(Saved entries)
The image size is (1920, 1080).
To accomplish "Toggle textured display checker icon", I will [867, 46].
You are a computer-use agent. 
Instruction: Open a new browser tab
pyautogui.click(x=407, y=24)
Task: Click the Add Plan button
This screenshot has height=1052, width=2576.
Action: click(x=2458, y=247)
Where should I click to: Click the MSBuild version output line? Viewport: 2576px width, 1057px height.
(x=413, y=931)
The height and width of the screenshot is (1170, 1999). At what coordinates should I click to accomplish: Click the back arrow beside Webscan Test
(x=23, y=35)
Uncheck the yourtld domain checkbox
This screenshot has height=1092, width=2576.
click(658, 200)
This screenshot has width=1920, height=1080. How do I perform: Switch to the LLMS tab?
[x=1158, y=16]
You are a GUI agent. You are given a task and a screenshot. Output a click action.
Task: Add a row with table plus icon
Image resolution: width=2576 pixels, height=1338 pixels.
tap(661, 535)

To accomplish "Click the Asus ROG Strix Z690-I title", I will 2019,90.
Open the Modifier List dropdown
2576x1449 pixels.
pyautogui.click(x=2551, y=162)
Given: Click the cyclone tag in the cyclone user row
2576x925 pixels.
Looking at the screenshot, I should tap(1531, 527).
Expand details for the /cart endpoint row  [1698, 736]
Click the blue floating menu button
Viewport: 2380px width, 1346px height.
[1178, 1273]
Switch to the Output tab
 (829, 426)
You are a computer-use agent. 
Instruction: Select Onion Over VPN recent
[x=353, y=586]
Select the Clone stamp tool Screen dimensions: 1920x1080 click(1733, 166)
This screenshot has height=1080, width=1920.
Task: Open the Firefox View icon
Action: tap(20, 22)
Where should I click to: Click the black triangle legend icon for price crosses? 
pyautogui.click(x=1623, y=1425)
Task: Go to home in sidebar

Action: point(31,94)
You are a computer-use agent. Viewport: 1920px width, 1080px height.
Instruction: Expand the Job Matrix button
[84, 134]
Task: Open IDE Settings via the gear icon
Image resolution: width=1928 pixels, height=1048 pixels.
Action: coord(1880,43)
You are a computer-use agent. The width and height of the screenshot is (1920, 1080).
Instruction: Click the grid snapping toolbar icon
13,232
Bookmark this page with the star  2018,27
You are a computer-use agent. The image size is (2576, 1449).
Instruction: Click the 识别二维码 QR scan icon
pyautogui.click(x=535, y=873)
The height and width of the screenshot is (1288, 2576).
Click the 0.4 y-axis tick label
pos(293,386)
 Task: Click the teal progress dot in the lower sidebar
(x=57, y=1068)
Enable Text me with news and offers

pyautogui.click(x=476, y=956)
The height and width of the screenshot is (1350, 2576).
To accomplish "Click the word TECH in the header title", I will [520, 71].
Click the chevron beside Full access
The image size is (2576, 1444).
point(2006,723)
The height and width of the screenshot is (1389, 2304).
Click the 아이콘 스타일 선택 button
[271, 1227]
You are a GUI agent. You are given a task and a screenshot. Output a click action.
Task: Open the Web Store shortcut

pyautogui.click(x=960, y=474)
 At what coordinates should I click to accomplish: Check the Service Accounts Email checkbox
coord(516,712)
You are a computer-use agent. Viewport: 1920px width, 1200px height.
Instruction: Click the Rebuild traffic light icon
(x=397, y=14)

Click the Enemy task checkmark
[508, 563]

#### [WHAT YOU WILL DO]
Find the number of lines in the data above that contain "computer". Please give that number alone.

#### [ANSWER TO THIS TASK]
6